## Record list:
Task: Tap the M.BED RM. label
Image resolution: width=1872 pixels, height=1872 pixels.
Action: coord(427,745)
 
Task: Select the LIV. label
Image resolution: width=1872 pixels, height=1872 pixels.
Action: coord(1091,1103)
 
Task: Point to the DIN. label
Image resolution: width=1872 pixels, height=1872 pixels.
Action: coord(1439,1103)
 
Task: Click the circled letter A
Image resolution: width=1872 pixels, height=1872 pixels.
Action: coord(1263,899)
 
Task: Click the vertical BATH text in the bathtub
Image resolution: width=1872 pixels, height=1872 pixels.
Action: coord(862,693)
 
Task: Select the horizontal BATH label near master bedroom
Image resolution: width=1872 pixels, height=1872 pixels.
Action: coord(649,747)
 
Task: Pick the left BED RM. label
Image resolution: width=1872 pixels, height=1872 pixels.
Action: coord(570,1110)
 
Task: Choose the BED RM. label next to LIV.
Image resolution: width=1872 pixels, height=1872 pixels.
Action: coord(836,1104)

## Short task:
Please print all of the items above verbatim, line for line.

## Written response:
Task: Tap the M.BED RM. label
Image resolution: width=1872 pixels, height=1872 pixels.
Action: coord(427,745)
 
Task: Select the LIV. label
Image resolution: width=1872 pixels, height=1872 pixels.
Action: coord(1091,1103)
 
Task: Point to the DIN. label
Image resolution: width=1872 pixels, height=1872 pixels.
Action: coord(1439,1103)
 
Task: Click the circled letter A
Image resolution: width=1872 pixels, height=1872 pixels.
Action: coord(1263,899)
 
Task: Click the vertical BATH text in the bathtub
Image resolution: width=1872 pixels, height=1872 pixels.
Action: coord(862,693)
 
Task: Select the horizontal BATH label near master bedroom
Image resolution: width=1872 pixels, height=1872 pixels.
Action: coord(649,747)
 
Task: Pick the left BED RM. label
Image resolution: width=1872 pixels, height=1872 pixels.
Action: coord(570,1110)
 
Task: Choose the BED RM. label next to LIV.
Image resolution: width=1872 pixels, height=1872 pixels.
Action: coord(836,1104)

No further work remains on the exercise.